Raven scowled at him. She was not his keeper. She was no one's keeper, but they needed him because somehow he had become everyone's keeper, their leader, and he was throwing it away to save one person. She knew well enough that he didn't care about rescuing Finn. Clarke was his priority, and he could say over and over again, it was because she was their medic, but they both knew it was more (even if he would never admit it). "Would you risk your life for anyone else, Bellamy?"

Bellamy ignored her, continuing to shove various items into a pack. Of course, he would risk his life for any of their people, he told himself. That was a lie. A way to make himself feel better that he wouldn't just let anyone else rot for being captured by Grounders. Anyone but her - them.

"You don't have to be a hero."

"I don't owe you an explanation," he reminded her.
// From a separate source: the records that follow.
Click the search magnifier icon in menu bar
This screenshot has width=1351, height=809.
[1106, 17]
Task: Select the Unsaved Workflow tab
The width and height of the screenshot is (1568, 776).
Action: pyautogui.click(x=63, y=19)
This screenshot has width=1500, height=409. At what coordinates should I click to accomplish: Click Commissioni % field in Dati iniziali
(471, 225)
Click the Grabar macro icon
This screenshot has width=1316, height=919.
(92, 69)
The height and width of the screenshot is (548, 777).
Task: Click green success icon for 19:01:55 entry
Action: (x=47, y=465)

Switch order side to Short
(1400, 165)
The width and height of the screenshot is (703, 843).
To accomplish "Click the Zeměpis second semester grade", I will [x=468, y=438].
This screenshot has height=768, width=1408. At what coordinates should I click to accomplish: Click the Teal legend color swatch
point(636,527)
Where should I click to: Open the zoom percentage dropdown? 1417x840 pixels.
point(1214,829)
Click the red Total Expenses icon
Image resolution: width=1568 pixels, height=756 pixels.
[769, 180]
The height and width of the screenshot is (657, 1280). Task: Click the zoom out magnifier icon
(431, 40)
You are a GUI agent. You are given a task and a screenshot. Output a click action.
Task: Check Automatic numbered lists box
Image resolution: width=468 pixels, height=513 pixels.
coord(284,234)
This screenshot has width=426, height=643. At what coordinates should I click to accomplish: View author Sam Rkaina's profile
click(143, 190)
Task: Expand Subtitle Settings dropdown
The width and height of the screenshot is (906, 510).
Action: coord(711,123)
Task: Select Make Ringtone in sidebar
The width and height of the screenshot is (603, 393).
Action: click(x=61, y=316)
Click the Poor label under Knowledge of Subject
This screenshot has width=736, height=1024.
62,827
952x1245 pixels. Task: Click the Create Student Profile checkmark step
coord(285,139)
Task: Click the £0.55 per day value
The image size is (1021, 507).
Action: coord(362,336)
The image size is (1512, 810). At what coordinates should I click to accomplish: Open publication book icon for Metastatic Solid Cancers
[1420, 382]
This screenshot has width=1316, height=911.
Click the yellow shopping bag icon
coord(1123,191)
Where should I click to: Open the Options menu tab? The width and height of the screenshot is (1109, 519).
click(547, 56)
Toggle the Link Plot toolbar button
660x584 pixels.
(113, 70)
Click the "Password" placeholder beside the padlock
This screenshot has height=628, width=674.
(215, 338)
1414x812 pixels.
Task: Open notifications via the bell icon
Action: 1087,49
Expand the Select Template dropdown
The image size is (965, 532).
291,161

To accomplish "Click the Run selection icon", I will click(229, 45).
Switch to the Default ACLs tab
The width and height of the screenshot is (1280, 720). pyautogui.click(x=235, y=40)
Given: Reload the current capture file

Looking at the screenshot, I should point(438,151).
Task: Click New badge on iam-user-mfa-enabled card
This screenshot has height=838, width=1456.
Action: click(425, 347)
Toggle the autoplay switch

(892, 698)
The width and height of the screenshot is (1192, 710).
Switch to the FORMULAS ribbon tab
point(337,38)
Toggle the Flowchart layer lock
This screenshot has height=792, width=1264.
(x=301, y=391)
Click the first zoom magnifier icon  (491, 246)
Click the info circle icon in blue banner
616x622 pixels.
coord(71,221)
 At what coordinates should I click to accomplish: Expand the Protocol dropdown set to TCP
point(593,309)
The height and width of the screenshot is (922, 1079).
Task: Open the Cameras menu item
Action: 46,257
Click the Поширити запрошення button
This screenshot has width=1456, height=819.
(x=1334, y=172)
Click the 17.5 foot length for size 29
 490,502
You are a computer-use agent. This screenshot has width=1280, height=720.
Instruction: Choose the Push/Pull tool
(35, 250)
Their roll in the sheets as she revenge fucked him didn't mean he suddenly had to answer her beck and call. It didn't mean she meant more to him than just another body to fuck, like all the other girls who paraded through his tent.

"You didn't answer my question." Raven didn't wait for a response; it was like talking to a brick wall. He could get himself floated for all she cared. He was as good as dead with his plan, or lack thereof.

She was right, he admitted begrudgingly to himself, once he saw she was gone. He wouldn't risk his life for most of the ragtag of misfits who looked to him as their leader. He'd risk his life for Octavia...and Clarke. Kryptonite. That's what they were - his own personal kryptonite. Whatever the fuck that was.